The company is developing modular synthetic fuel plants powered entirely by off-grid solar energy, aiming to address energy security and industrial decarbonisation in the UK and Europe.
Rivan’s solution combines direct air capture (DAC) of CO₂ with green hydrogen, produced through electrolysis, to synthesise carbon-neutral fuels. These fuels are chemically identical to their fossil-based counterparts, making them drop-in replacements that can integrate directly with existing infrastructure, a key advantage for sectors that are notoriously hard to decarbonise, such as steel, cement, chemicals, and aviation.
“Capturing the 12 gigatonnes of carbon emitted every year by heavy industry is one of the defining challenges of our time,” said Harvey Hodd, Rivan’s founder and CEO. “For hard-to-abate industries like steel, cement, aviation and chemicals, neither carbon credits nor batteries paired with renewables provide a realistic solution. Until we develop cost-effective synthetic fuels from carbon captured from the air, we can’t expect industry to decarbonise.”

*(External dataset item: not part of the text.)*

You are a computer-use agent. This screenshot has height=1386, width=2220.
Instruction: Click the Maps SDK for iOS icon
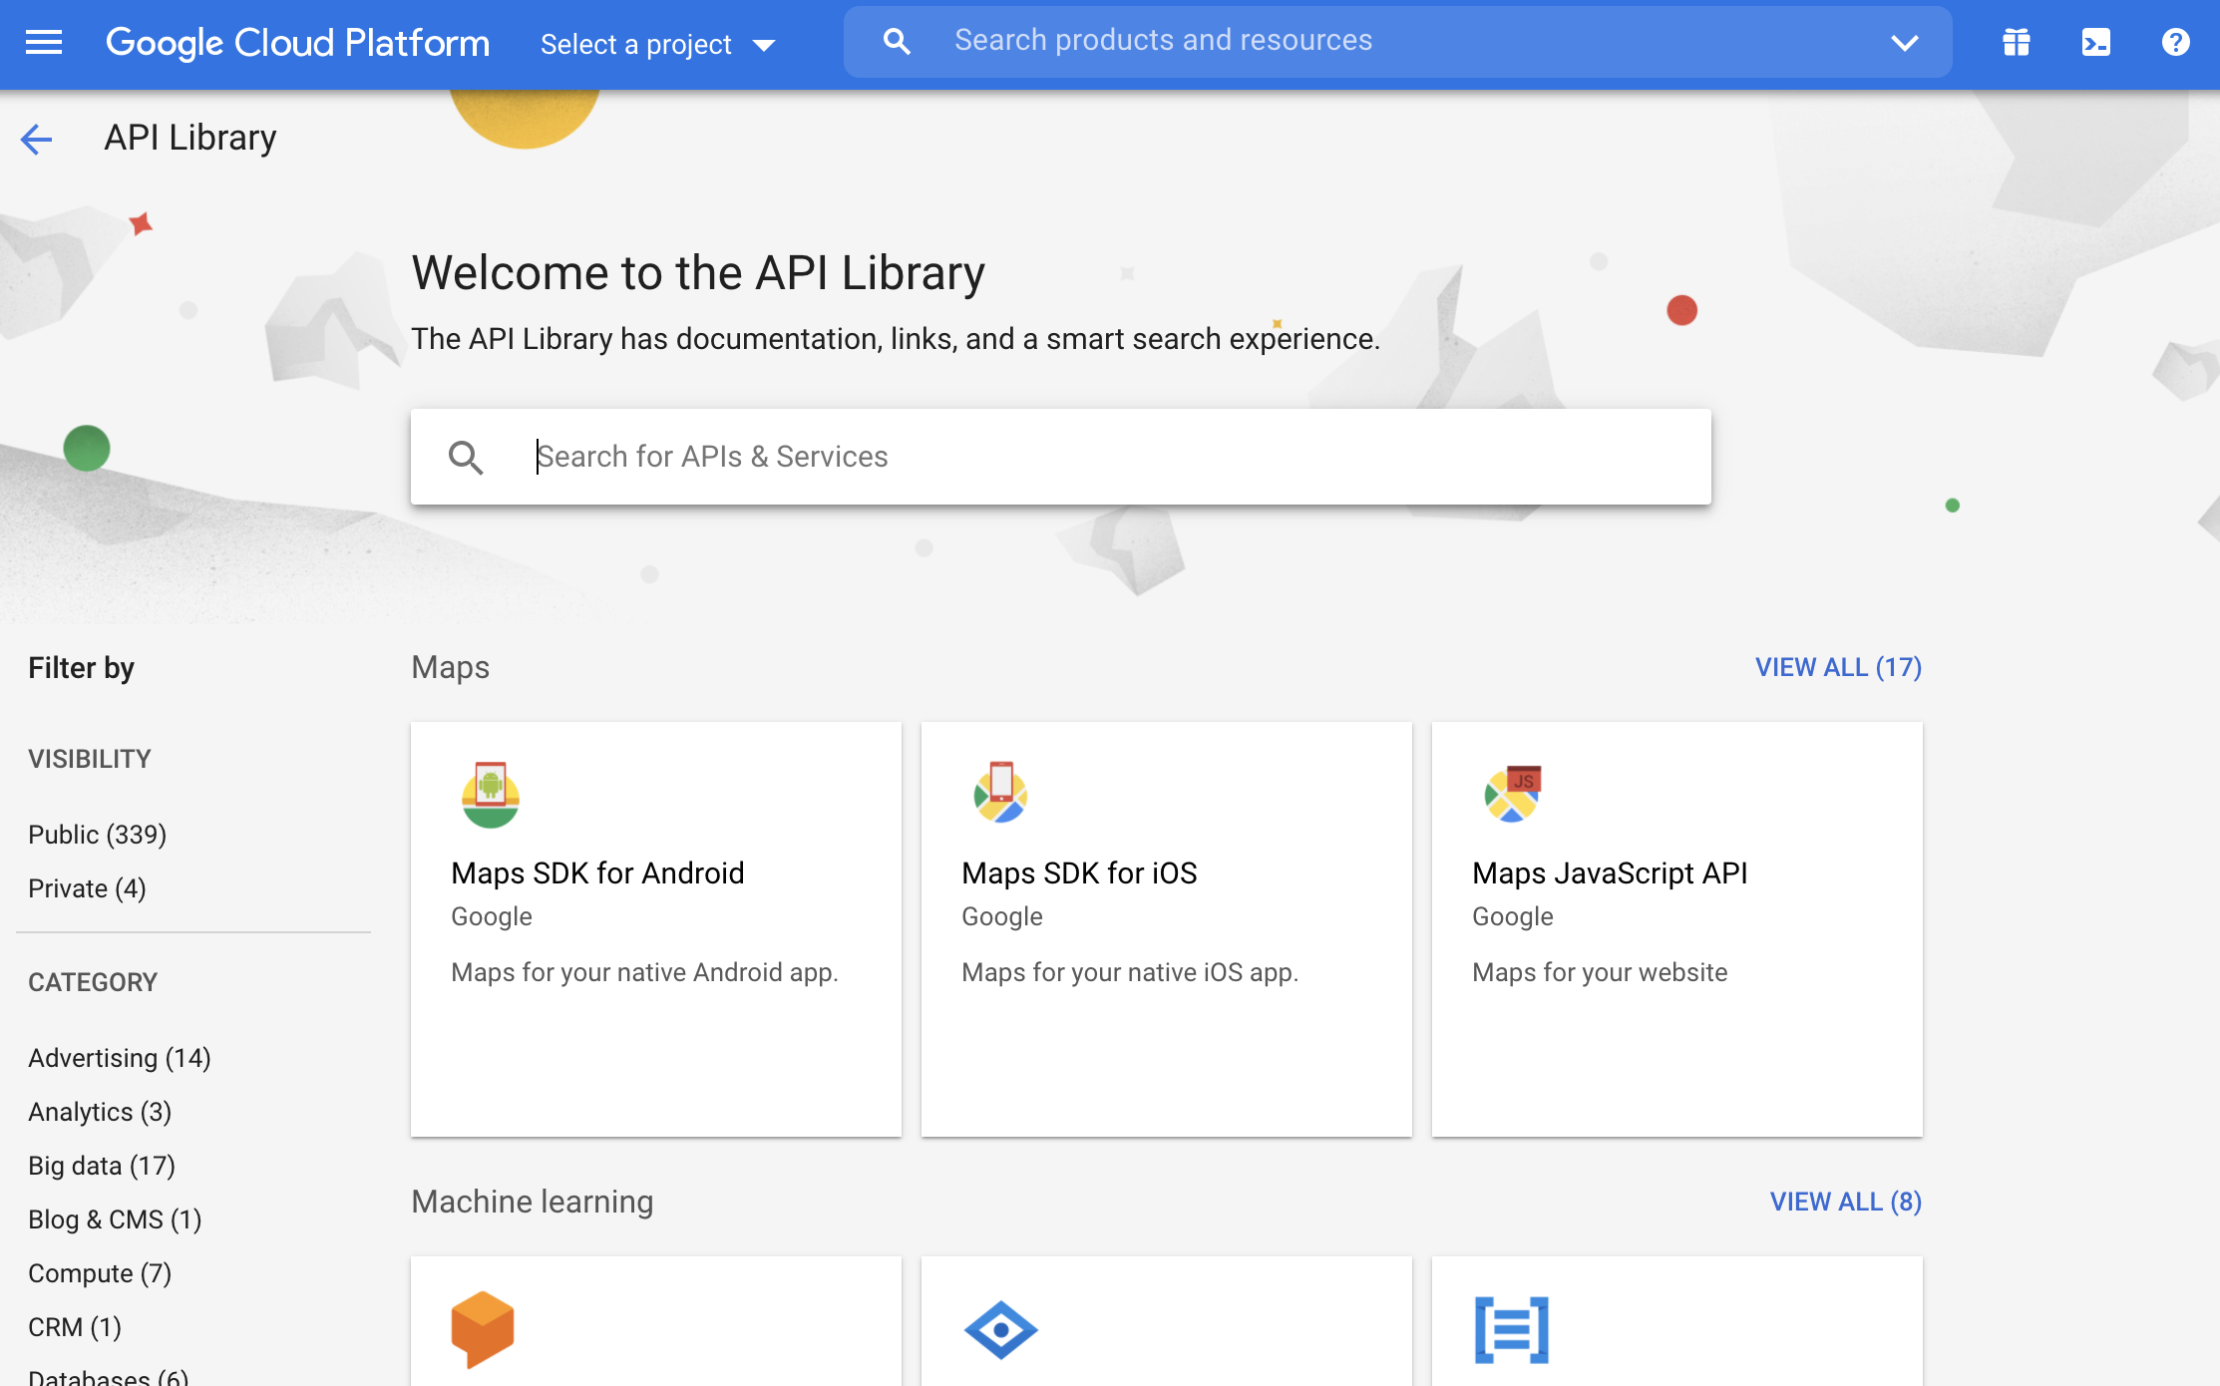click(1000, 793)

What sets Rivan apart is its vertically integrated, solar-powered production model. All three core components - the electrolyser, DAC unit, and Sabatier reactor - are designed and manufactured in-house at the company’s 10,000 sq ft factory in Bermondsey, London. Its modular plants are built to operate off-grid, using falling solar energy prices to achieve fuel cost parity with fossil sources.
“Rivan is manufacturing vertically-integrated machines in Bermondsey and deploying them to solar-powered, off-grid sites to make carbon capture economically viable and achieve optimum costs and performance,” said Taavet Hinrikus, Partner at Plural. “With this ambition and Harvey’s background, I’m excited to be a part of Rivan’s mission to transform energy security and tackle the climate crisis once and for all.”
Rivan has already deployed a 100kW pilot plant on a decommissioned military base in the UK, producing synthetic natural gas (SNG) from only air and water. The new funding will support scaling this to a 1MW plant, with the aim of achieving commercial-scale deployments by 2026. The company plans to expand from SNG into liquid synthetic fuels, such as e-fuels for aviation, in the near future.
Synthetic fuels are gaining traction globally as a key decarbonisation lever for industries that cannot easily transition to electrification. However, high costs have historically been a barrier. Rivan is betting that the rapidly declining cost of solar energy, which is falling at around 1% per month, will soon make synthetic fuels cost-competitive with fossil alternatives.
The European Union has set ambitious targets for reducing emissions from hard-to-abate sectors, and the UK’s energy security concerns, exacerbated by supply chain disruptions and geopolitical tensions — make alternatives like Rivan’s particularly timely.
Rivan is entering a space that includes startups like Germany’s Ineratec and Switzerland’s Synhelion, both of which are also developing synthetic fuel technologies.
The startup is currently hiring across a range of engineering roles and will use the capital to accelerate research and development on its core modules and improve production efficiency.
Rivan’s long-term vision is clear: “We hope to lead by example to show that synthetic fuels can be competitive with fossil fuels to deliver long-term energy security,” said Hodd.